* [Exercise prompt]: Can you reproduce the forum thread starting at "who cant wait" and ending after "the Minnesota contingent!", swapping in "Wisconsin" wherever "Minnesota" appears?

* [Text provided]:
◆ ◆ ◆

# 2013 midwest slot show



## wheelz63 (Mar 11, 2006)

who cant wait for the day to be here? raise your hand on this thread so we all know who are going just for the fun of it. this will be my first show hope to be alot of fun.

Richard
wheelz63


----------



## swamibob (Jan 20, 2009)

I'll be there with the Minnesota contingent!

Tom


----------



## rodstrguy (Feb 14, 2002)

I'll be there... first time selling, been there many times before just buying though.


----------



## Black Oxxpurple (Jul 3, 2011)

Zilla and I will be representing Nebraska. 

See you all soon!


Rob

PS do not forget to wear a HT badge, they should be available from the sign in table.


----------



## joejoeguns (Nov 11, 2007)

I know none of you know me but I'll be there.


----------



## honda27 (Apr 17, 2008)

*show*

ill be there selling so stop by as u enter the door turn right im the 1st 4 tables. please wear a hobby talk name tag they will be on the table as u enter and pay thank you.


----------



## 41-willys (Jan 7, 2000)

I will be there also. Stop me and say HI:wave: like to meet all the HTers


----------



## ajd350 (Sep 18, 2005)

We will have badges for you to fill out at the door, but feel free to make or bring your own if you are so inclined. We have some very creative individuals here, so show us what you can come up with! Just make sure to put 'HOBBYTALK' clearly readable on it.


----------



## brownie374 (Nov 21, 2007)

I will be there too,I will be the guy that pays the earlybird fee and snatches all the deals before you get there! Lol


----------



## XFA (Jan 18, 2012)

I'll be there too.


----------



## tomhocars (Oct 19, 2005)

Bob Beers and I will be there representing the East coast.
Tom Stumpf


----------



## A/FX Nut (May 28, 2004)

I'll be there. I'll be next to Honda.

The Autoworld in Mishawaka will be open from 10:00 am to 6:00 pm Saturday if your passing by on your way to the show.

Randy.


----------



## Hilltop Raceway (Feb 12, 2006)

Got plans to go...
Plan your work, work your plan...RM


----------



## NTxSlotCars (May 27, 2008)

If you see faded images of me here and there around the room thoughout the day, 
It's because I want to be there so bad.

Tryin to figure out this astroprojection thing...


----------



## chappy2 (Jan 7, 2013)

NTxSlotCars said:


> If you see faded images of me here and there around the room thoughout the day,
> It's because I want to be there so bad.

◆ ◆ ◆

* [Data provided]:
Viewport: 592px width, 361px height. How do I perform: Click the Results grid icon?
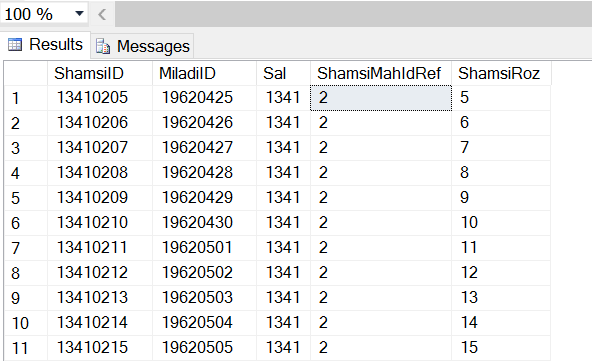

◆ ◆ ◆

* [Reply to the task]:
who cant wait for the day to be here? raise your hand on this thread so we all know who are going just for the fun of it. this will be my first show hope to be alot of fun.

Richard
wheelz63


----------



## swamibob (Jan 20, 2009)

I'll be there with the Wisconsin contingent!